Landmark Africa Group
- Company type: Private
- Industry: Real Estate, Leisure, Lifestyle, Hospitality and Tourism.
- Founded: 1997
- Founder: Paul Onwuanibe
- Area served: Nigeria
- Website: landmarkafrica.com

= Landmark Africa Group =

Nigerian company

Landmark Africa Group is a Nigerian hospitality, commercial real estate, and tourist destination development and services company. Landmark Lagos, the group's headquarters at Victoria Island, Lagos, Nigeria attracted over 3.5 million visitors in 2023.

Landmark's portfolio includes Hard Rock Café Lagos, Landmark Leisure Beach, Landmark Event Centre, and The Landmark Towers.

== History ==
Landmark Africa Group started in 1997 as a co-working office provider in Mayfair, London and expanded across Europe. In 2003, Landmark entered the African market after opening in Lagos, Nigeria. By 2006, it had expanded to Accra, Johannesburg, and Nairobi.

In 2014, Landmark completed the Landmark House at Ikeja, Nigeria. This was followed by the completion of Landmark Towers in 2015 and that same year.

In 2016, Hard Rock Café and Shiro Japanese Restaurants were introduced within Landmark Lagos, followed by the Landmark Leisure Centre in 2017.

In March 2020, Landmark Group and the Lagos State Government set up an emergency response COVID Isolation Centre on the grounds of the Landmark Village during the critical early stage of a global pandemic.

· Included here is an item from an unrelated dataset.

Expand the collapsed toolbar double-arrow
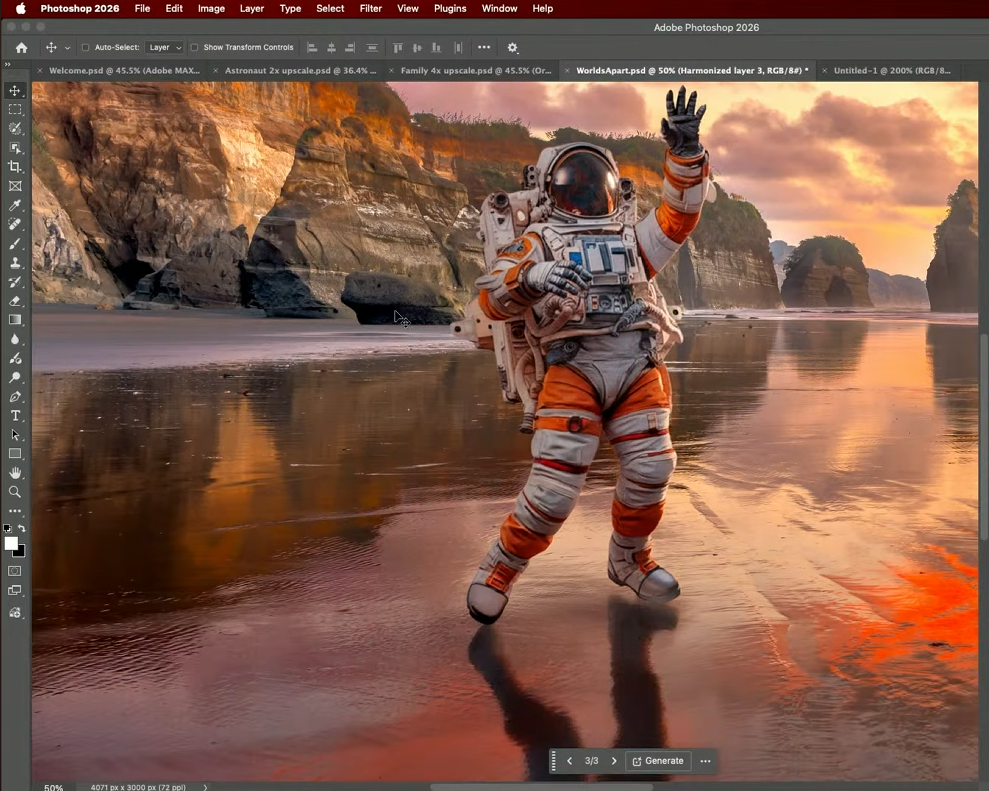989x791 pixels. point(8,65)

== Controversy on the demolition of Landmark Leisure Beach ==
Between April and May 2024 Landmark Leisure Beach was demolished between to make way for the Lagos – Calabar Coastal Highway. At the time of the demolition, the beach was a platform for over 50 micro, small, and medium-sized enterprises and over 1,000 employees. The group is currently seeking compensation from the Federal Government of Nigeria.

== Awards ==
In 2017 and 2019, Landmark Africa was named among London Stock Exchange’s Companies to Inspire Africa. Landmark Africa won Commercial Real Estate of the Year at the Africa Housing Awards in 2022 and Best Overall Developer (Nigeria) at Euromoney in 2023.